=== GESTELLTE AUFGABE ===
Überarbeite alles von der Zeile mit „The height and width of the screenshot is (693, 1174).“ bis hinunter zur Zeile mit „click(525, 216)“. Ersetze dabei „Upgrade“ durch „Renew“ und lass alles andere unverändert.

____________

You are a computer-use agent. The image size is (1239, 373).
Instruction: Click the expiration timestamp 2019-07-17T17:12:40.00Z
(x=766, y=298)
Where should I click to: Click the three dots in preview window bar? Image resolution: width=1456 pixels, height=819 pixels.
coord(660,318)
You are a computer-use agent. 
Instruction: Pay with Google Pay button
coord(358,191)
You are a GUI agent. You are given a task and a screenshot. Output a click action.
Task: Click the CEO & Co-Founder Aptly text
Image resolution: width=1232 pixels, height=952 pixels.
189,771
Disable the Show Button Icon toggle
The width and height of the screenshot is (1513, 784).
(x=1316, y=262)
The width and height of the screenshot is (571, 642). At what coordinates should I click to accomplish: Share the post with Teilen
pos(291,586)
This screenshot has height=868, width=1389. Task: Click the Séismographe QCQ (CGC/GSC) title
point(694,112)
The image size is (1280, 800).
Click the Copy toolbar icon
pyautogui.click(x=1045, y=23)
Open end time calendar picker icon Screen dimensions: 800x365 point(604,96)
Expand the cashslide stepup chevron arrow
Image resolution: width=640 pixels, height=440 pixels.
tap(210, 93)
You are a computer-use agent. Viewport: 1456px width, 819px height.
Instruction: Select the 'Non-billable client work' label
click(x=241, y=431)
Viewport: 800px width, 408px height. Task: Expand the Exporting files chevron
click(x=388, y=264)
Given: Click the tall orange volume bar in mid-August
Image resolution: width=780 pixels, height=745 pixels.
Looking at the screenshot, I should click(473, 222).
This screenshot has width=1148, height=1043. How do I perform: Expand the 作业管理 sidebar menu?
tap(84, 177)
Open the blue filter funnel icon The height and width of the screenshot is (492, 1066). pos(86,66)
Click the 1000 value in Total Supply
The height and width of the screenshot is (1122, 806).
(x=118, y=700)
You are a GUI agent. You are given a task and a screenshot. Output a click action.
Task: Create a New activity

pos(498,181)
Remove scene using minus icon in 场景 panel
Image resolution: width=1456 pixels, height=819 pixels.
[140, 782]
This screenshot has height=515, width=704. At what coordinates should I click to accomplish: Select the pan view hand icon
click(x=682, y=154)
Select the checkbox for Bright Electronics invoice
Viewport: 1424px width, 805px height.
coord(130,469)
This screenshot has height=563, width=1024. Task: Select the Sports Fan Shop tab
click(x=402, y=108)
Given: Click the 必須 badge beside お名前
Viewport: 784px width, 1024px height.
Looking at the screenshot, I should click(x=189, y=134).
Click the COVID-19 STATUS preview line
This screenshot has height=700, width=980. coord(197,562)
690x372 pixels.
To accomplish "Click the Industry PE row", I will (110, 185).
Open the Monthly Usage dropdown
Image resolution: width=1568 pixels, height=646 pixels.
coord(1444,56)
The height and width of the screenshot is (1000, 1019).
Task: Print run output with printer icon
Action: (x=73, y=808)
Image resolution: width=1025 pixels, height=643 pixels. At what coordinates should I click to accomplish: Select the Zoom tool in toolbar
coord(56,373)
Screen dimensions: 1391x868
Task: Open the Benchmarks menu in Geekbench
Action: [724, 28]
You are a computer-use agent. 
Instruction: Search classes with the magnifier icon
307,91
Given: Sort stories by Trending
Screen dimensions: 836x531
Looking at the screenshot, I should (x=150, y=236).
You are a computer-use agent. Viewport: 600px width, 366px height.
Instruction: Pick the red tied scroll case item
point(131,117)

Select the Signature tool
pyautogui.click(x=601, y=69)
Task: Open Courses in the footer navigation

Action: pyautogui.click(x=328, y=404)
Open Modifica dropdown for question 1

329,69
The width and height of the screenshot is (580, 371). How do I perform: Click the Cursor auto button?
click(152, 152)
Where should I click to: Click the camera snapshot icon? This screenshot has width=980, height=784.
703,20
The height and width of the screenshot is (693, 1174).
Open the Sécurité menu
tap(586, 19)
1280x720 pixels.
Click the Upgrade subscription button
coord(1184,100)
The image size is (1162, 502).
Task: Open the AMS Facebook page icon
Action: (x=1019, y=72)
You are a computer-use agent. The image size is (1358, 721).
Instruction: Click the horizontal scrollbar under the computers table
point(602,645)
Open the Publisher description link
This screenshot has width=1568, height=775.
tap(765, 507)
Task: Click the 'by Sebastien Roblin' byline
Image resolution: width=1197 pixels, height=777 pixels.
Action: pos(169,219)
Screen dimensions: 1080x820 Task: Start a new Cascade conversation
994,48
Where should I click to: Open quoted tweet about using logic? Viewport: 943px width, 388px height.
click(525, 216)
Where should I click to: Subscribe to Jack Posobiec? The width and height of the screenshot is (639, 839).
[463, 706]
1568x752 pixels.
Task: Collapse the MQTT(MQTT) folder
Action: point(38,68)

____________

=== VOLLSTÄNDIGE ANTWORT ===
The height and width of the screenshot is (693, 1174).
Open the Sécurité menu
tap(586, 19)
1280x720 pixels.
Click the Renew subscription button
coord(1184,100)
The image size is (1162, 502).
Task: Open the AMS Facebook page icon
Action: (x=1019, y=72)
You are a computer-use agent. The image size is (1358, 721).
Instruction: Click the horizontal scrollbar under the computers table
point(602,645)
Open the Publisher description link
This screenshot has width=1568, height=775.
tap(765, 507)
Task: Click the 'by Sebastien Roblin' byline
Image resolution: width=1197 pixels, height=777 pixels.
Action: pos(169,219)
Screen dimensions: 1080x820 Task: Start a new Cascade conversation
994,48
Where should I click to: Open quoted tweet about using logic? Viewport: 943px width, 388px height.
click(525, 216)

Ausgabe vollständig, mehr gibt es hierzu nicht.